Fremdschämen
Text
Michael Müllner
Ausgabe
Wenn sich großes Schweigen breitmacht, wo man sonst eher die großen Klappen vermuten würde, dann wird es spannend. Zahlreiche angesehene Persönlichkeiten aus unterschiedlichen Backgrounds hielten sich auf Anfrage von MFG nobel zurück und wollten ihre Meinung nicht in der Zeitung lesen. Das spricht für die Bedeutung des Themas und (hoffentlich auch) dafür, dass auch das Land NÖ hier die Türen noch nicht gänzlich zugeschlagen hat – sondern die Dinge noch im Fluss sind.
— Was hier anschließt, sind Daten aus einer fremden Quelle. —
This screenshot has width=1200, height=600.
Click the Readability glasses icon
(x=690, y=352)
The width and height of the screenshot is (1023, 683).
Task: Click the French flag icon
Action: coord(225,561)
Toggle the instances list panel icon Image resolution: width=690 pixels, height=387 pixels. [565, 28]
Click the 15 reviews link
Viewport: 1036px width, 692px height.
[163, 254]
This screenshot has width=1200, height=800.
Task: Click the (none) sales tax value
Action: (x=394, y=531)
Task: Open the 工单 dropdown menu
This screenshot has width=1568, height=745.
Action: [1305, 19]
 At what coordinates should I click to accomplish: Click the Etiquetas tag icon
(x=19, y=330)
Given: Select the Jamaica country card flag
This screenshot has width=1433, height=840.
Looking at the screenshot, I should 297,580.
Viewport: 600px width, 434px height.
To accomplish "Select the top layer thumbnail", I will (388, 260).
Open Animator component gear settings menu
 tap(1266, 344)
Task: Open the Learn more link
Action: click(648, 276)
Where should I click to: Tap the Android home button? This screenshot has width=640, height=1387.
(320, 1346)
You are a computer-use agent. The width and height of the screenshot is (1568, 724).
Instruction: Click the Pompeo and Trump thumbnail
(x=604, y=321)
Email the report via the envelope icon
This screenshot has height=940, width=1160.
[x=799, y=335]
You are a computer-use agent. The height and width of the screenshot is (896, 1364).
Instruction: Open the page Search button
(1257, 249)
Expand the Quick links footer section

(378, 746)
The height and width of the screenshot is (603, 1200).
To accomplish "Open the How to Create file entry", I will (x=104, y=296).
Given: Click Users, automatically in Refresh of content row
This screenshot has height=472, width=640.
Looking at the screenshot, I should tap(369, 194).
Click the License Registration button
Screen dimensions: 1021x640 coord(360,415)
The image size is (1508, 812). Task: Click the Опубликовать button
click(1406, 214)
Warum sollte man dem St. Pöltner Bürgermeister, der im Herbst bekanntlich eine Wahl zu schlagen hat, nach dem populären Thema „Schließung der Orthopädie“ noch einen zweiten Elfer auflegen – und aus einem lachhaften „Wir haben zu wenig Ausbildungsplätze“-Argument heraus das Projekt der Sigmund Freud Universität boykottieren? Und wenn das Konzept der „umfassenden Privatuni in Krems“ wie behauptet so viel Sinn macht, dann wird der St. Pöltner „Mitbewerber“ doch bitte dabei keine Rolle spielen?Bürgermeister Stadler kann man anrechnen, dass er seine SPÖ bis dato in dieser Frage unter Kontrolle hielt und uns verzichtbare Profiliierungsversuche nach Parteilogik erspart blieben. Die Attacke des ÖVP-Manns Matthias Adl hingegen (wonach es die Schuld des Bürgermeisters sei, dass aus dem SFU-Projekt nichts wird) ist selbst in Faschingszeiten ein Anlass zum Fremdschämen. Und die Kritik des ÖÄK-Präsidenten Dorner, der generell gegen Privatunis zur Medizinerausbildung ist, zeigt die aktuelle Problematik wunderbar auf. Mit der Situation an den staatlichen (Medizin-)Unis ist jeder unglücklich, aber der Wille für echte Verbesserungen (höhere Budgets) fehlt und vor privaten (und damit wirklich unabhängigen) Alternativen hat man Schiss.